Captain Georgus Constentenus

Georgus Costentenus became a part of the PT. Barnum’s Grand Traveling Museum, Menagerie Caravan and Circus in 1875, and was by far the greatest sensation of the show’s sideshow that year and for several years to follow. Before Costentenus became a part in PT Barnum’s sideshow, he was being managed by “Signor Guillermo Farini” also known as William Hunt, who was born in 1838 from Port Hope, Ontario. Farini made himself known by being a daredevil and he was a popular one at that. His tightrope walk in 1860 over the waters of Niagara Falls was an international sensation. Later he became a sponsor who books and staged public entertainment and scouted the world for talent. It was believed that several of Farini’s discoveries later became featured in Barnum’s shows.

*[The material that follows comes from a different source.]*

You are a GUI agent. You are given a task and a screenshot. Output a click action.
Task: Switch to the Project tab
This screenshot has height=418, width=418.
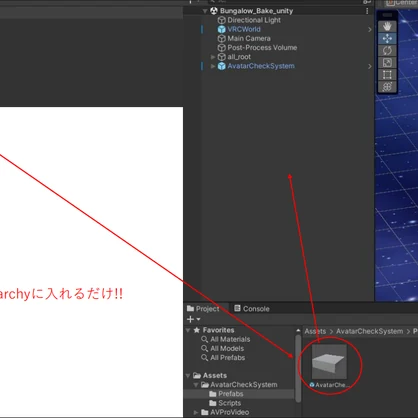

Costentenus was an Albanian Greek that claimed to be raised in a Turkish Harem as a boy. He had long black hair that he wore in thick braids and a well rounded fleshy body. He set out to see the world as a young man, he explored Burma and was said to have been taken captive by a band of Tartars. The leader of this fiendish pack was called “Kahn of Kashgar” he was determined that Costentenus should be put to slow agonizing death by wasp stings, a long beating, a tiger mauling or a burning at the stake. Upon further contemplation Kahn decided that Costentenus life would be spared if he agreed to let Burmese tattooists cover him with full body tattoos. Costentenus said this process took three months straight; he had a total of 337 separate tattoos. He had tattoos in his ears and one on the upper surface of his penis. The procedure was carried out while he was pinned to the ground naked; it left his flesh “a sheet of bare, quivering nerves”. Most of the tattoos were colored in both vermillion and indigo, they were all sorts of animals such as elephants, baboons, tigers, leopards and peacocks.

The Burmese practiced tattooing for more than a thousand years before Christ, and brought it to a new level by then. The tattoos were real and produced by tattooing masters of Burma but the sideshow about the Costentenus being captured by Tartars and forcibly tattooed was probably not true but it was more entertaining and exciting for his audience. In actuality he probably turned himself into a human fresco with help of the tattooers working on New York’s Bowery.

After doctors examined him to verify the authenticity of a writer Oliver Wendell Homes later declared that Costentenus to be the most perfect specimen of genuine tattooing ever seen.

Costentenus was still appearing in Barnum’s traveling show until 1879. He was still exhibiting himself professionally at least till 1882 when he was making appearances in Vienna, Austria and other places in Europe.